What you suggested does work for the Open Drop on Recall. Lars will anticipate that. When I call him before the drop...I use the command "Come" and that's the only time he ever hears "come" from me. For a regular formal recall, I use "Front." Lars comes in hard and fast with his recalls and the "come" let's him know what really is coming next. Once he's in the down, I use "front" for the rest of the recall. I will drop him randomly and sometimes I drop him 3' from where he took off from to 3' in front of me and anywhere in between. I'll have friends play judge and have them tell me when to drop him so I don't pattern him by accident. The one thing I love about him is he watches me so closely that he watches my eyes during drop on recalls when they flick to the judge or friends acting as judges when they signal me to drop. He must see my eyes flick up and then my mouth opens with the command and he drops like a rock because he knows my patterns. I do drop him with a verbal (unless it's a loud venue.) If Lars does start the creep/run he does when he going to anticipate, I do a couple of different things. Sometimes I'll just repeat the command and that will pull him out of it and I won't drop him. Sometimes I will take off running in the opposite direction and sometimes I'll spin in place like I'm going to take off running and then drop him right in front of me.

FYI - I have officially started articles again...I'll get some vids of that when I feel comforaable showing that off. I'm glad that he hasn't forgotten where we were last.  I did bring all of my obedience stuff to that NADAC trial to practice and proof in between runs. We did some directed retrieves and works some small piles of the metal articles on the artificial grass. I was really pleased how he did off home turf.


----------



## MrsBoats

For those of you guys who are unfamiliar with Utility Obedience but are following this thread - this is a video of Bridget Carlsen and her Saucy who make it look really easy. LOL I've been studying this video non-stop!


----------



## trainingjunkie

MrsBoats said:


> I will have to think how that would translate to the go out. I think I do want Lars to charge out there and he knows his job is to run to that ring gate and then turn and sit. I just have to work on my timing of the command to correspond to that behavior. I don't want him to start stopping short waiting for me to tell him too. I actually taught this all without the "Lars SIT!" for the first couple of months. I just added that about a month ago.

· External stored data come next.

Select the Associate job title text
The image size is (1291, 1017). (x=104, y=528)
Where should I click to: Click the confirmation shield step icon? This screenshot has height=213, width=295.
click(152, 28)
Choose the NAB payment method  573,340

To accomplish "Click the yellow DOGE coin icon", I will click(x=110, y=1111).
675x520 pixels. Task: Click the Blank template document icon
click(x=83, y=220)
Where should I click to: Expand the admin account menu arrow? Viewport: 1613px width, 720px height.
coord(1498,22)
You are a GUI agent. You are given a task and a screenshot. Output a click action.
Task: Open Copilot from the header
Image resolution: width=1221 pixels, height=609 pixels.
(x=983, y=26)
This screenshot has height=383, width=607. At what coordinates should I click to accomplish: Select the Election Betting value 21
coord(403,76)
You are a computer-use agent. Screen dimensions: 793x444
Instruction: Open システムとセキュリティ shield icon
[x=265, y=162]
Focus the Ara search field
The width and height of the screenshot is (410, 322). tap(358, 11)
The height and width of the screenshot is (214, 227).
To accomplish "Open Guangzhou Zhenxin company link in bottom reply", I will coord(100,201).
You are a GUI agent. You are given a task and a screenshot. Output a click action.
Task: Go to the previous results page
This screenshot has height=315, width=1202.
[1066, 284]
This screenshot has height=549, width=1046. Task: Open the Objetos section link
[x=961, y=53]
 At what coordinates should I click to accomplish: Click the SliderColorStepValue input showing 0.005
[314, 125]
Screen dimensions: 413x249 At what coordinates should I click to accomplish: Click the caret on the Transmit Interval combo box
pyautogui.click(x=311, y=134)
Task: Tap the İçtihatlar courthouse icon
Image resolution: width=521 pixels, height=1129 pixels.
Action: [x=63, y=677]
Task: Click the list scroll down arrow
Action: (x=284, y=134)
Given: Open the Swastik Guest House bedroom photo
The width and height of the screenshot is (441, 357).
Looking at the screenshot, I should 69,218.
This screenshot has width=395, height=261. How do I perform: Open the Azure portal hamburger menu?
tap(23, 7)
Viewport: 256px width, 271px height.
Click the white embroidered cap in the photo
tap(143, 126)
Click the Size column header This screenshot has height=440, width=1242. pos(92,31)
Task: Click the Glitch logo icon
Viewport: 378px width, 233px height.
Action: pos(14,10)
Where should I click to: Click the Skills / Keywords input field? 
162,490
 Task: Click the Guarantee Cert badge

I sometimes train with clear dowels. They are about 1/2 an inch thick and about 6 inches long. You buy a piece of the clear plastic dowels at a hardware store and cut them to size. Anyway, I take 3 dowels and place them in the "go out" position. My dog doesn't/can't see them. Then I send my dog on a go out. As he reaches the spot where he needs to sit, I either call for a sit or I call "take it." If I call the sit, he turns and sits. If I call "take it" he grabs a dowel and does a retrieve. Most of the time he only grabs a single dowel, but on occasion, he has returned with multiples, which is not really desirable...

If this is confusing, I can shoot some video. This exercise keeps the dogs from stopping short as they are never sure if they will be sitting or fetching...


----------



## MrsBoats

I have never seen anyone around this neck of the woods teach it with dowel sticks...it's always been food on the center stantion. My biggest fear about food on stantions is Lars roaring out to the ring gates when he's electrified with that drive of his and smashing the whole line of gates over looking for his cheese. I'm not worried about sniffing...I'm worried about him destroying the ring. 

I totally understand what you mean because I saw it before in this blog (which is awesome BTW) - http://exercisefinished.blogspot.com/2010/06/go-out-go-back-go-away-just-go.html

Are you ever worried about having Gator frantically searching for a dowel despite giving the sit command?? That would be my one concern about that....Lars thinking "That dowel is here somewhere!" at a trial. Or having him running out to a dumbbell and then turning and sitting for a real retrieve. Training stuff that looks like other exercises scare me because of "grey areas" that can confuse a dog.


----------



## trainingjunkie

If I call for the retrieve, there is no reward until there is a finished front. Gator prefers the sit. It's quick and concrete and gets paid. The dowels, in his mind, are a headache. He absolutely won't look for the dowels unless I call for them. It's a good method for him.


----------



## petpeeve

MrsBoats said:


>


MrsBoats - one thing I really like is the way she gives her dog a "mark" before sending her. You might want to consider adding that.
personal preference: that the dog re-focus to me after the mark rather than fixate on the destination.

Other points of note. 
I like how she sets the dog up with her left foot before bringing her right foot into position, at the beginning of each exercise.
That's a lot of scent on the articles, perhaps way more than necessary.
She shifts her feet just a bit to the right for the stand in the SE. Nit-picking now, but still ...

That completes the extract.